Bonus tip: If the table within the WITH clause can be reused across different queries, consider creating a permanent table to store the query result. In doing so, you can avoid running the same query inside the WITH clause multiple times.
For each state and county, what is the difference between the annual average level of PM2.5 in 2018 and 2019?
- For each state and county, calculate the annual average level of PM2.5 in 2018
- For each state and county, calculate the annual average level of PM2.5 in 2019
- Combine these 2 results into 1 table and calculate the difference between PM2.5 level between 2018 and 2019. Round the difference to 2 decimal places for easy comparison.

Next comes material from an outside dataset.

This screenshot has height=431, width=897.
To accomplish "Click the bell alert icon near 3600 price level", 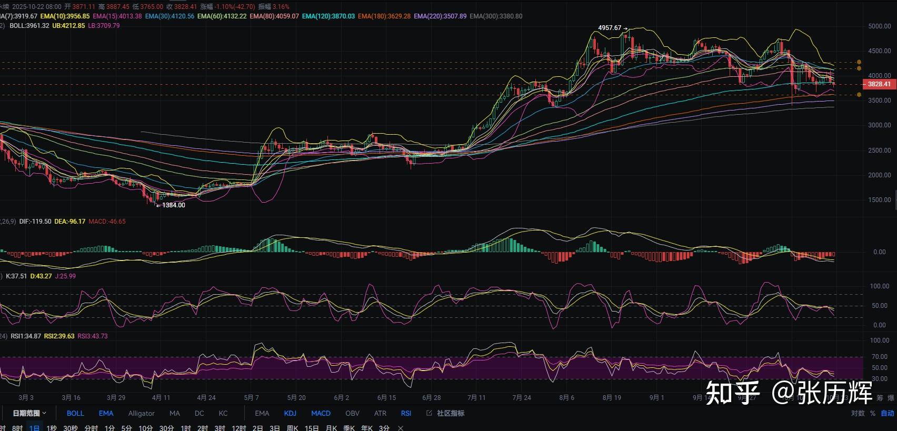I will (x=859, y=95).
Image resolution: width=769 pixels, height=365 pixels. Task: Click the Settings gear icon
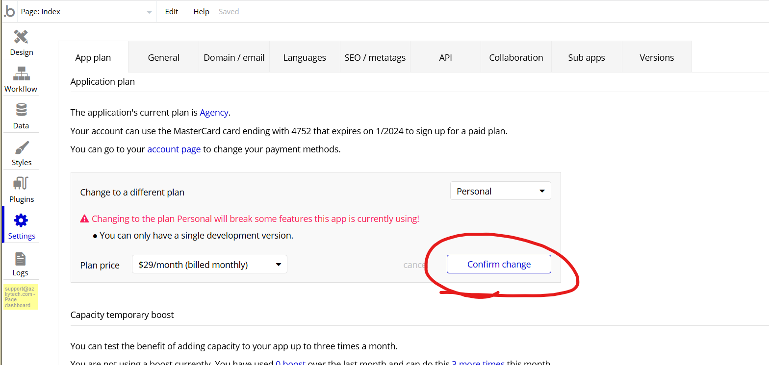[21, 221]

#standardSQL #Calculate annual average of 2018 WITH pm25_2018 AS ( SELECT state_name, county_name, AVG(arithmetic_mean) AS average_2018 FROM `air-quality-pm25.pm25.partition_by_day` WHERE date_local >= "2018-01-01" AND date_local <="2018-12-31" GROUP BY state_name, county_name ORDER BY average_2018 DESC), #Calculate annual average of 2019 pm25_2019 AS ( SELECT state_name, county_name, AVG(arithmetic_mean) AS average_2019 FROM `air-quality-pm25.pm25.partition_by_day` WHERE date_local >= "2019-01-01" AND date_local <="2019-12-31" GROUP BY state_name, county_name) #Combine both tables and calculate the difference between 2018 and 2019 SELECT pm25_2018.state_name, pm25_2018.county_name, average_2018, average_2019, ROUND(average_2019 - average_2018,2) AS difference FROM pm25_2018 JOIN pm25_2019 USING (state_name, county_name) ORDER BY difference DESC;
To make a complex query more readable, use WITH clause to create multiple table expressions, then join the resulting tables.
Despite showing you long queries and a brief explanation of my approach, this article covered only a small part of what can be done with Google BigQuery. However, I hope this has provided you with a good starting point for all the insightful queries that you will be writing. Inevitably you will hit a roadblock or get stuck with a difficult SQL question. In such a case, remember to take a deep breath, grab something to drink and start breaking down the big question into smaller chunks like how I did in my approach. You’re almost there and you will conquer it!
With that, thank you for reading and do let me know if you have any feedback. Have a good one!